Пророк

Антон Зоркальцев
В пустыне извёстки, духовною жаждой томим,
тащился пророк за тщеславной мечтой быть последним.
Но вместо того, чтоб явиться, бежал Серафим,
змеиные жала раздав не поэтам - на сплетни.
Наполнен мангал, надо думать, углями сердец.
Зеницы орлов превратились в аш-ди-объективы.
Глаголы остыли. Не жгутся. Застрял в бороде
глас Бога, отвлёкшегося на игру примитивов.
Но лёгший как труп вдруг поднимется и проорёт:
"Вернись! И прости меня!", - крикнет, не зная, похоже,
кому: то ли Богу, проклявшему имя "пророк",
а то ли любви, до которой добраться не может.

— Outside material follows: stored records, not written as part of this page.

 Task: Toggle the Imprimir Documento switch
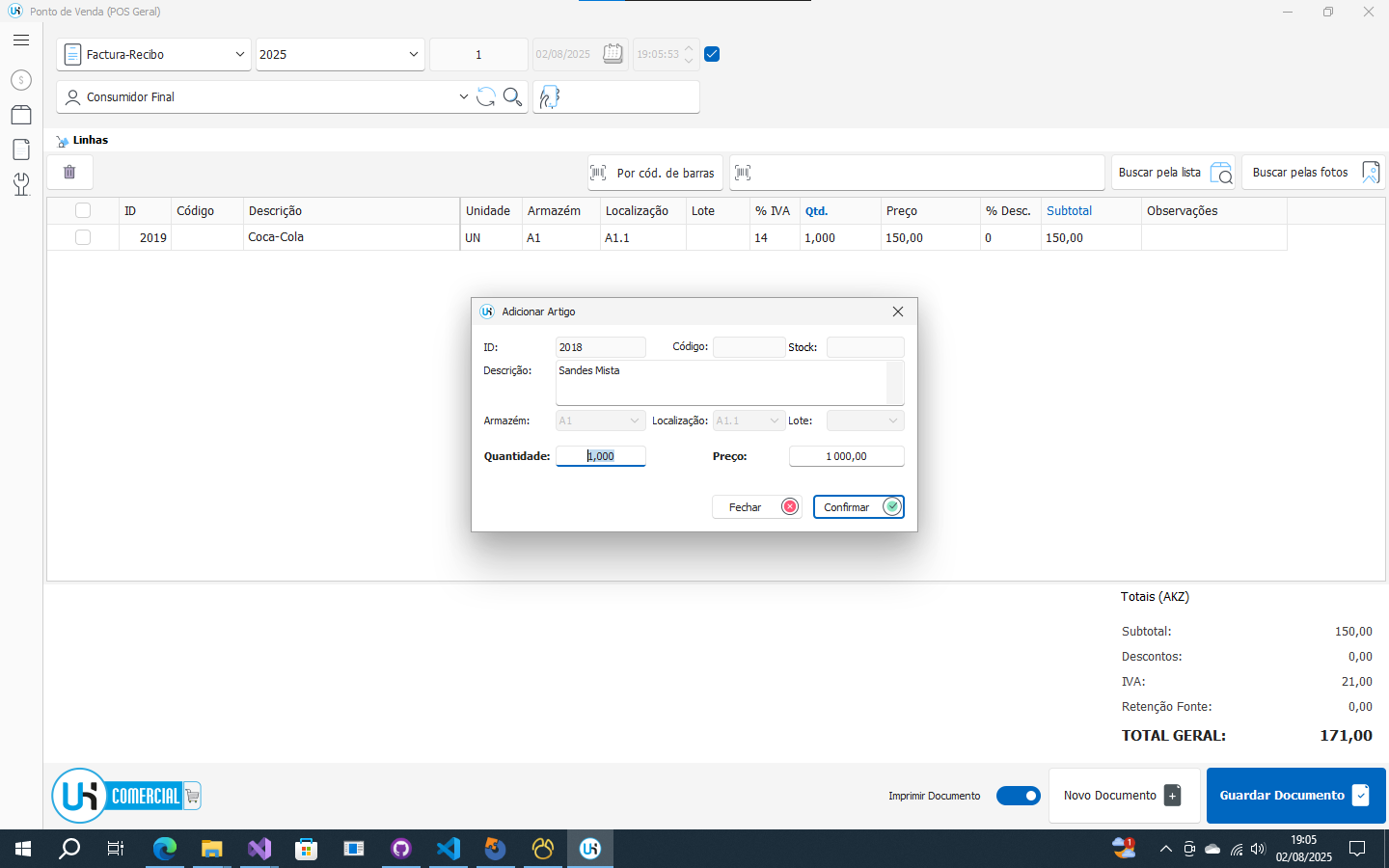pos(1018,796)
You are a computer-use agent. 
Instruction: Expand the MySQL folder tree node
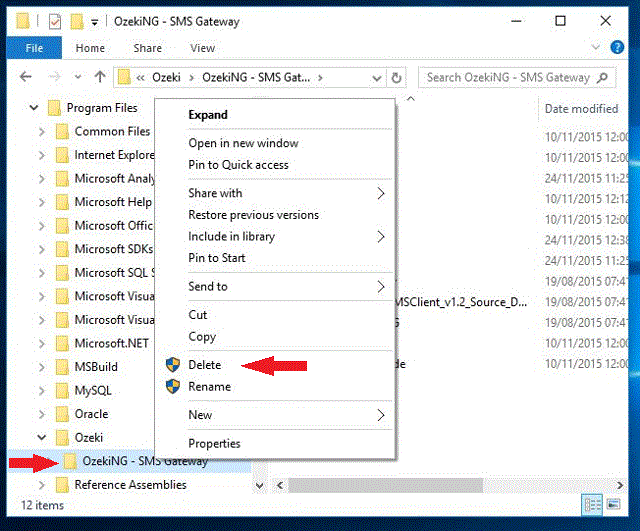click(40, 390)
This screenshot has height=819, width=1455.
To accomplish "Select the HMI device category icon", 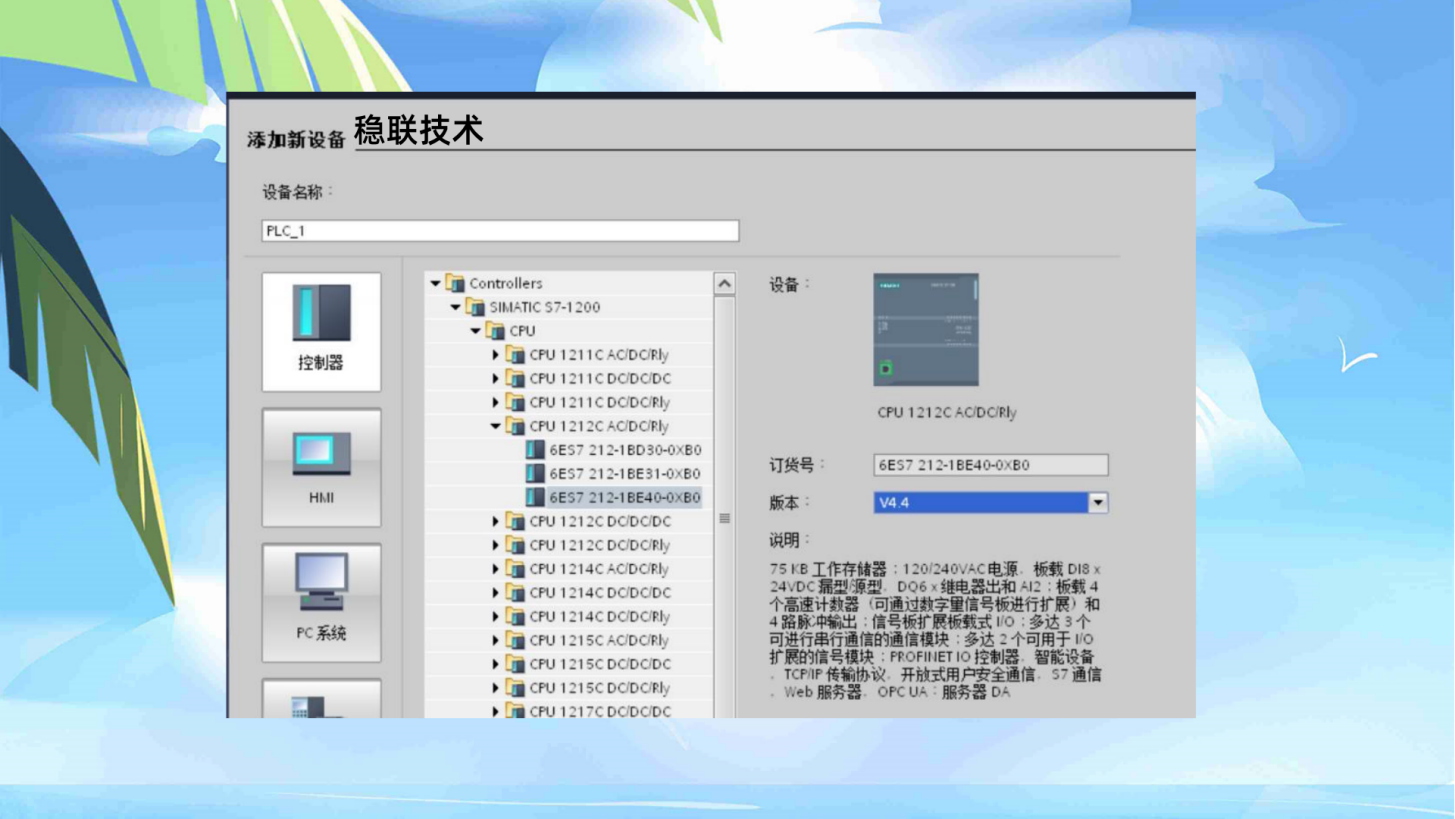I will point(321,466).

Смирившись, склонившись, едва ли кого-то виня,
и втайне желая ответа на гордость молчанья,
и, как в трёх соснах, заблудившись в оставшихся днях,
пытается боли придать благородство звучанья.
Ошибся пророк - или просто не смог удержать
ту долю судьбы, что лежит за пределом пророчеств.

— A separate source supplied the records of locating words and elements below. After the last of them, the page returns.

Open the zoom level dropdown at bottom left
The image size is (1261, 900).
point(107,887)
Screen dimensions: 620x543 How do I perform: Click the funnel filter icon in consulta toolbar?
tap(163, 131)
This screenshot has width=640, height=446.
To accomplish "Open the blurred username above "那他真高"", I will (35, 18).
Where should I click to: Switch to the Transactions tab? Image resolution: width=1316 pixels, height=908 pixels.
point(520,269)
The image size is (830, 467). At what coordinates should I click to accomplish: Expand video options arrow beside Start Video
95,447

Теперь... Что теперь? Как поля в ожидании жатв,
спокоен пророк: понимает, что смерть не отсрочить.
Но хочется верить ему, что, уйдя за черту,
оставит потомкам он голоса божьего рокот.
Не зря кровоточили сердце и лира во рту.
Не зря и Творец каждый век возрождает пророка.